TASK INSTRUCTIONS
Among the lines below, restate word for word only those from the line with "Given: Click the pie chart center" through the line with "The height and", with both end lines kept.

[RECORDS FOR THIS EXERCISE Boundary: Start]

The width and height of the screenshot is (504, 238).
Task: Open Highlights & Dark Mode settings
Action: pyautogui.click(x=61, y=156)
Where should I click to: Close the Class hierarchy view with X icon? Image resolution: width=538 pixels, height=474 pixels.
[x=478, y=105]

[RECORDS FOR THIS EXERCISE Boundary: End]
[RECORDS FOR THIS EXERCISE Boundary: Start]

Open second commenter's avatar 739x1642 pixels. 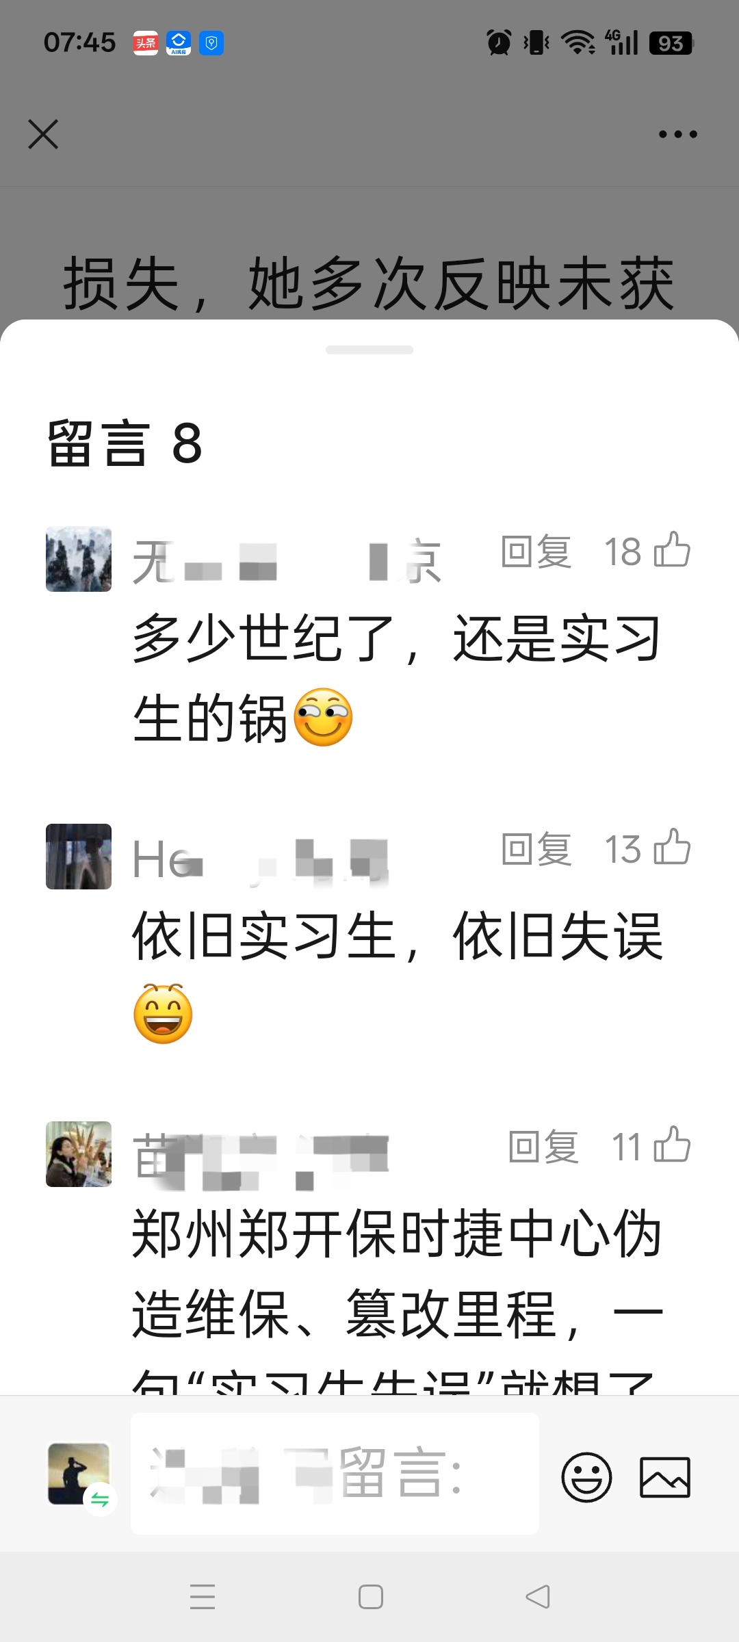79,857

[RECORDS FOR THIS EXERCISE Boundary: End]
[RECORDS FOR THIS EXERCISE Boundary: Start]

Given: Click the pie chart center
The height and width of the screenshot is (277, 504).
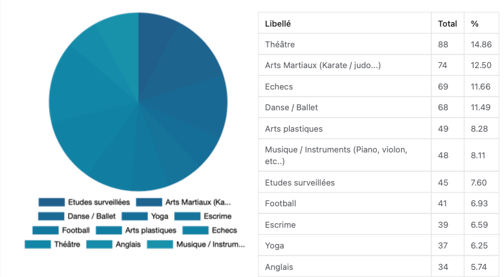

[RECORDS FOR THIS EXERCISE Boundary: End]

TASK OUTPUT
Given: Click the pie chart center
The height and width of the screenshot is (277, 504).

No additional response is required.